Even as the e-commerce market is all set to get re-energised with two equally strong players, many say the entry of Reliance into the space will shake things up for the incumbents. Reliance’s telecom arm, Jio, already has over 135 million subscribers and the company is looking to leverage that significant customer base to kickstart its online foray. The company is working with kiranas and consumer brands to create a model that will enable shoppers to use digital coupons through their Jio platform to buy products. While pilot projects are being done in cities such as Mumbai, Chennai and Hyderabad, a larger rollout is being planned next year. “I think things will start to get even more interesting when Reliance starts to make a significant investment in the e-commerce space. It is not here to provide cheap bandwidth so that Amazon and Flipkart can do more business. It has already been acquiring media and education content companies and how it scales its online presence will be the thing to watch out for,” says Sahni of Wazir. Reliance already has an offline presence through its retail arm, Reliance Retail, which clocked a revenue of about 34,000 crore in FY17 from 3800 stores across the country. Already AJIO, the company’s online fashion store, which delivers across 12,000 pin codes, is seeing good traction with a multi-fold increase in orders and traffic, with a 60% increase in customer base in one year. It has a presence in about 200 stores and hopes to emerge as one of the largest e-commerce players in the country by 2020.
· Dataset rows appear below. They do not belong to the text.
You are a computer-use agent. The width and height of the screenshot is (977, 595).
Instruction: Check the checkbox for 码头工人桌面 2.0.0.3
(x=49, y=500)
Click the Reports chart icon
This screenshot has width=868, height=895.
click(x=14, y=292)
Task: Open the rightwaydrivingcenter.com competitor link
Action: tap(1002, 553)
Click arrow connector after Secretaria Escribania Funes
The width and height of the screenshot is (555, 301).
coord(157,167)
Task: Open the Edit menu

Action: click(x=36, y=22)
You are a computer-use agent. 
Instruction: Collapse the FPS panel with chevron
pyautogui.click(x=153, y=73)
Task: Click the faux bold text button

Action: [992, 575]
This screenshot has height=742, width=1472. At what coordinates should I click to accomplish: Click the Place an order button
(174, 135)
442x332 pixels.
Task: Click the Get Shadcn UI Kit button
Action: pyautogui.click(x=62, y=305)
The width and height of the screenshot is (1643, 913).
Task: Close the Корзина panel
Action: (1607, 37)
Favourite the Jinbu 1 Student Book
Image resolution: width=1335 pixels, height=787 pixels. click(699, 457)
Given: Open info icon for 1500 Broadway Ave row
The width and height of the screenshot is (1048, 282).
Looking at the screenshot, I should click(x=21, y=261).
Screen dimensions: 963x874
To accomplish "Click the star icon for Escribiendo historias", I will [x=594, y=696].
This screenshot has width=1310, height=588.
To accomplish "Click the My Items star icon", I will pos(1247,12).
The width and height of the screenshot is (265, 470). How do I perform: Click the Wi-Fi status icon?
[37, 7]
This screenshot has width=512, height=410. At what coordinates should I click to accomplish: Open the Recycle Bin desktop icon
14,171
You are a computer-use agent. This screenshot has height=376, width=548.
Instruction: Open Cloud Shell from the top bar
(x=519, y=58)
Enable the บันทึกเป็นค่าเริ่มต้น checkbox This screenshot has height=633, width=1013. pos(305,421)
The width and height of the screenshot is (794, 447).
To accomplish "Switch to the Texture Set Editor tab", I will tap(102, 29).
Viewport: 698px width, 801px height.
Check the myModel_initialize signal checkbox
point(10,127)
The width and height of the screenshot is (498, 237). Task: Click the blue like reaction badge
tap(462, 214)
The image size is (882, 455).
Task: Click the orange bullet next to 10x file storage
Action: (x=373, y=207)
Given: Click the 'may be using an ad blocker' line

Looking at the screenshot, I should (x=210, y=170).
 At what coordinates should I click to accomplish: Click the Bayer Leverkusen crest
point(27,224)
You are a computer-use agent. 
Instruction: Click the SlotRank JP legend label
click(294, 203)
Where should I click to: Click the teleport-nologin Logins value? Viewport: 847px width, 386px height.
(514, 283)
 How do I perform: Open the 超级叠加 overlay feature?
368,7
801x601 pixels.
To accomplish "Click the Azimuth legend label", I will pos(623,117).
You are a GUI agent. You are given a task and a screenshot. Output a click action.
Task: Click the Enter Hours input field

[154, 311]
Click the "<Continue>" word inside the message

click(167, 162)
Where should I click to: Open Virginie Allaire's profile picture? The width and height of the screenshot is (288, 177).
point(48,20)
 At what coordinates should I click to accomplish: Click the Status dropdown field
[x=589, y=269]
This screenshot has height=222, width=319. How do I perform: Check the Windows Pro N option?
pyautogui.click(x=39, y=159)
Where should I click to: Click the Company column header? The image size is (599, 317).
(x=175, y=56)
For Flipkart’s investors, who to align with is a happy problem to ponder upon. Walmart is said to be close in clinching the deal and will pick up a majority stake after negotiating with Flipkart’s investors including SoftBank and Tiger Global. While the terms are still being chalked out, all of Flipkart’s early investors are expected to exit the company with SoftBank going for in for a partial exit as it allows them to showcase a great return generated on an investment in less than a year. “Flipkart’s investment from SoftBank’s Vision Fund comes with a promise to generate 40% IRR for its investors. A partial exit at these levels would look good on their report card,” says a former senior executive at a SoftBank portfolio company.
A majority of start-ups in India haven’t been able to raise enough capital to stay in the business. But Flipkart, rather its investors, had fundraising down to an art form. Maybe that’s what Walmart and Amazon didn’t anticipate. Both of them could have had Flipkart at a much cheaper valuation some years back because there aren’t any alternate assets that are as attractive in India. For Walmart, it is the quickest way to gain scale in India and for Amazon, a win will give it complete domination in a market that is becoming increasingly important for it. But the true winner in this deal is clearly Flipkart and its investors. It is a scenario neither of them would have envisioned when the funding tap went dry in 2016. Unlike Snapdeal, where no one emerged a winner, Flipkart has managed to create value for all its stakeholders in the end.